The efforts to find a solution to the four-day old strike of the employees of the LPG agencies in the district failed thus increasing the woes of the consumers. Meanwhile, the strike of the petrol pump agency employees, which began on Wednesday, was called off following the negotiations made in the discussions with the labour department officials.

According to trade union leaders, the petrol pump owners agreed to the demands of the employees and agreed to give minimum wages approved by the government to those who do not get it, while those who already get the minimum wages will be given a salary hike based on their seniority.

"Nearly 80 per cent of the employees are not getting the minimum wages, which dragged us to the paths of agitation," said A Premarajan, convenor of the joint action committee. However, the LPG distributors remained adamant on their stance and hence the talks failed. The LPG distributors said the demands of the striking employees are not justified and the agencies cannot agree to the demand.
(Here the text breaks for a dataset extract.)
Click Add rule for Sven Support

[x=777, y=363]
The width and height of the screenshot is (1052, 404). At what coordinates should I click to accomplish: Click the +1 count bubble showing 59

"The gas agencies are already passing through a crisis due to the direct benefit transfer scheme, and in this condition the agencies cannot increase the wages beyond a limit," said All India LPG Distributors' Federation district president Dasan P. "Owing to the dual pricing following the direct benefit transfer, the non-subsidy cylinder costs huge amount, to the tune of INR 1,200, and the users are hesitant to buy it, thus affecting our sales," he said.

"Despite this we are willing to give a reasonable hike of INR 250 per month as interim relief but the trade unions wanted INR 2,000." He also said the employees are getting the minimum wages and the seniority weightage and hence the demand has no logic. Talks will be held again on March 10 to solve the crisis, said officials.